I was in a post office recently for other reasons, so I asked for a book of stamps. (I do occasionally send physical letters still.) The clerk pointed to a display showing about 20 different custom stamps and asked me which ones I wanted.
Several were people I didn't recognize (which doesn't mean I don't know them; I'm bad with faces and stamps aren't large). Some looked like "logos" of a sort but it wasn't clear what causes they supported. One had Arabic text on it. One said "Harry Potter". One had a big heart (Valentine's Day leftovers, maybe?). Most or perhaps all had small text that would probably have clarified who the people were or what the others were for, but I couldn't read the text at that size in the amount of light that was there, and I didn't want to hold up the line with what should have been a simple operation. But I didn't want to buy something I might not want to be using on my mail, either. (I once ended up with some very-religious Christmas stamps because I didn't specify. I won't make that mistake again.)

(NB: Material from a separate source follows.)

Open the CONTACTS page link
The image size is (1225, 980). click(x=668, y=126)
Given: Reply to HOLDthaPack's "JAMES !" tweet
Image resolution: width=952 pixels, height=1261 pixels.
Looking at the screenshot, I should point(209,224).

So I asked: don't you have something generic, like Liberty Bells (that's what my last set of generic stamps had) or flags? She dug around in the drawer and turned up some flags. I'm not especially patriotic, but they're unobjectionable so I took them.
As with quarters and license plates, I sometimes wonder if the desire to offer more and more customization options is starting to impede the primary purpose. I understand the desire to make special-purpose runs of stamps -- they're probably thinking that anything that helps make postal mail, or at least postage stamps, relevant is a good thing -- but in this case it hindered usability. Really, I just want something that conveys "mailing fee paid".
I'd happily buy flowers, fish, space shots (Hubble could supply), auroras, wildlife... anything like that. I like pretty stamps. It all beats flags and liberty bells. But faces of people I don't recognize seemed to dominate this set, and that's not very exciting to me.